Good Read-- Mahindra Satyam robs Pappu twice !

Are Indian investors the ultimate Lallu-Panju victims of corporate fraud? From the impunity with which promoters, government and even the courts are treating the interests of retail investors, it would appear so.

A case in point is Mahindra Satyam, the successor regime to Satyam Computer Services, which courted ignominy when its promoter B Ramalinga Raju (now in jail) announced on 7 January 2009 that he had overstated revenues to the tune of over Rs 5,900 crore by declaring fake bank balances, non-existent interest earnings and dues from debtors in audited accounts.

The fraud, quite obviously, ended up destroying the wealth of thousands of shareholders in India and abroad (the company had American Depository Receipts - ADRs - listed on the New York Stock Exchange) that accounted for 11-20 percent of the total shareholding base at various points of time.

But here's the iniquity: While the new Mahindra management has settled investor lawsuits in the US for $125 million (over Rs 565 crore at current exchange rates), Indian shareholders haven't got a paisa's worth of compensation. While investors in the US got another $25.5 million (about Rs 115 crore) from PricewaterhouseCoopers (PwC), the audit firm, for failing to do their duty, India shareholders got zilch.

The problem: India has no effective tort law under which shareholders can collectively sue company managements that seek to defraud them and obtain effective relief quickly. The US has a very strong one, and this is why Mahindra Satyam has quietly settled and dipped into the company's coffers to pay up.

▸ **Directions**
1/ From the piece on the Satyam fraud, print the passage that opens with the words containing "A case in point" and closes with "in audited accounts.".
2/ Proceed with the article on Mahindra Satyam and its shareholders, picking up right after its last sentence.

▸ **Provided data**
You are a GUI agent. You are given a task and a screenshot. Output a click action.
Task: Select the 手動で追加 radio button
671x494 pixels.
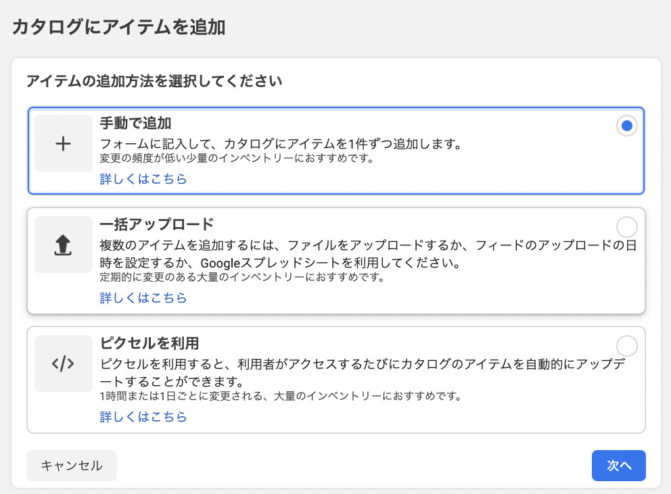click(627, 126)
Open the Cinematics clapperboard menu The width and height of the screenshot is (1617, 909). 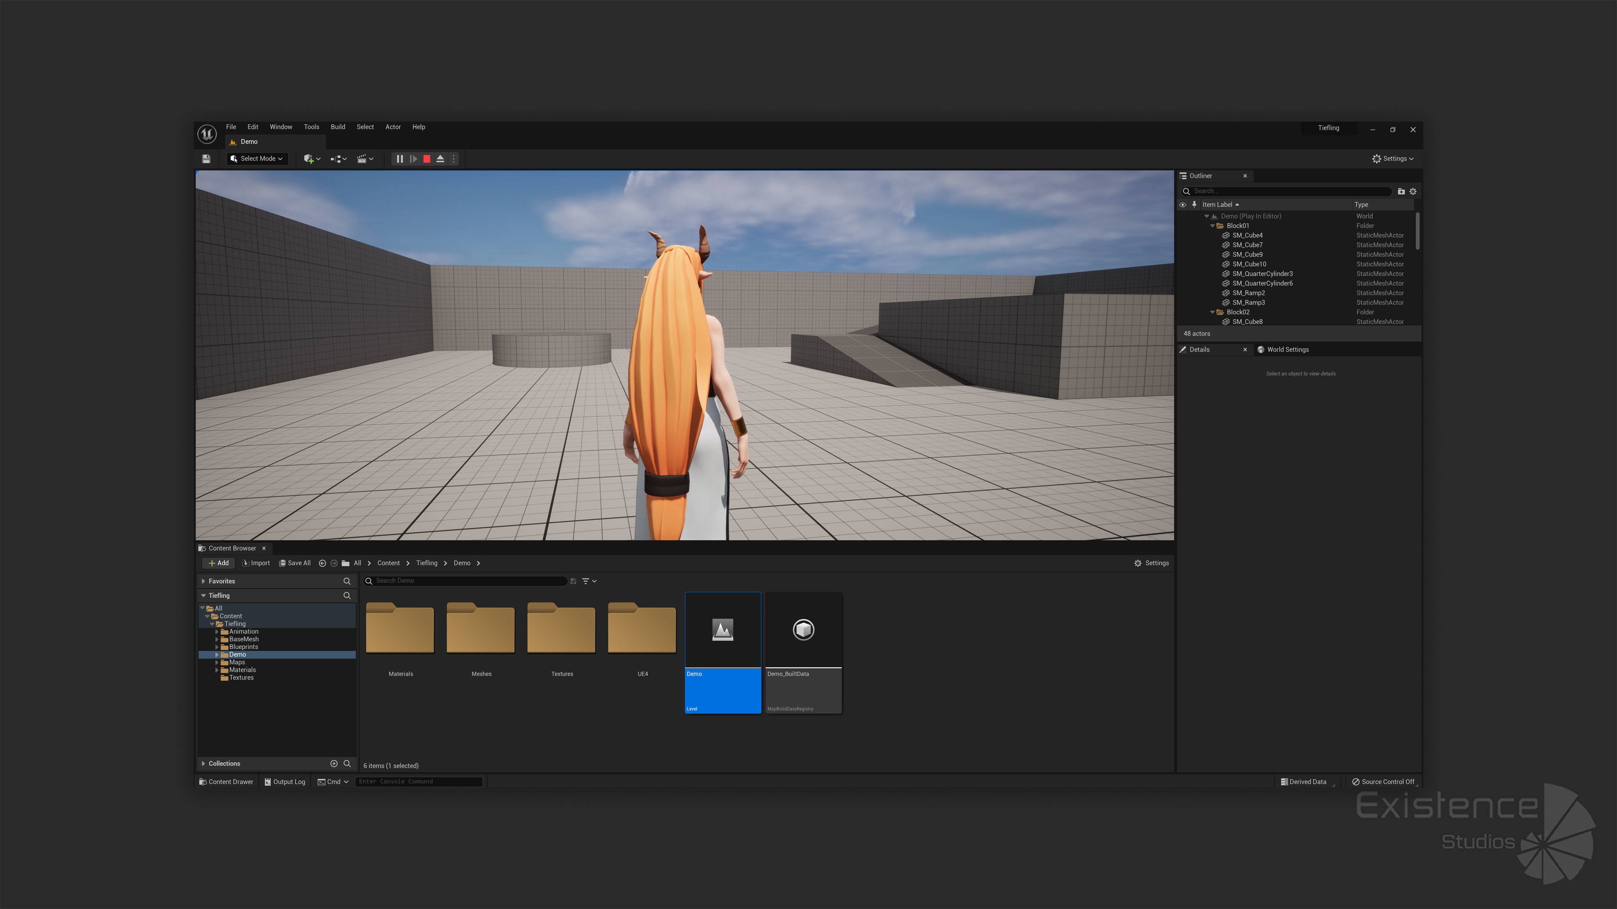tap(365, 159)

▸ **Outputs for the tasks**
1/
A case in point is Mahindra Satyam, the successor regime to Satyam Computer Services, which courted ignominy when its promoter B Ramalinga Raju (now in jail) announced on 7 January 2009 that he had overstated revenues to the tune of over Rs 5,900 crore by declaring fake bank balances, non-existent interest earnings and dues from debtors in audited accounts.

2/
But here's the second bit of unfairness that compounds the unhappy state of affairs for Indian shareholders. It is one thing to say that Indian shareholders won't be compensated, but quite another to say their remaining resources will be used to pay another set of investors in the US.

While reporting its fourth quarter earnings for 2010-11 on May 23, Mahindra Satyam reported a consolidated net loss of Rs 327 crore, largely because of the US payout.

The profits and revenues that belong to all shareholders are effectively being used to pay one small set of shareholders in the US (less than 20 percent of total shareholders) because their tort law is stronger than ours. Indian shareholders are doubly suckers in the process.

The point is this: when it was promoters who looted both sets of shareholders, it is the promoters who must compensate the losers ultimately. But the net result of Mahindra Satyam taking on the loss on its books is that all Indian shareholders are taking on the burden of compensating only US investors. They are being robbed twice over.

The Supreme Court dismissed an Indian public interest petition by Midas Touch Investor Association in 2009 that sought compensation of Rs 5,000 crore on behalf of retail investors. The Association first went to the consumer court, and then the Supreme Court, but a bench headed by the then Chief Justice, KG Balakrishnan, dismissed the petition as not maintainable.

Says a recent report in Mint newspaper: "The ability of Indian investors to take either Satyam or PwC to court is also limited because the current Companies Act doesn't have any clear provisions  regarding class action suits."

Virendra Jain, founder of Midas Touch, told Firstpost that Indian laws are not good enough: "We do have a tort law, but it is not effective. It can take 25 years to decide. How can you have effective investor protection without an effective compensation mechanism?"

It appears that Indian shareholders are second-class investors. Mahindra Satyam has not thought twice about robbing Pappu to pay Paul.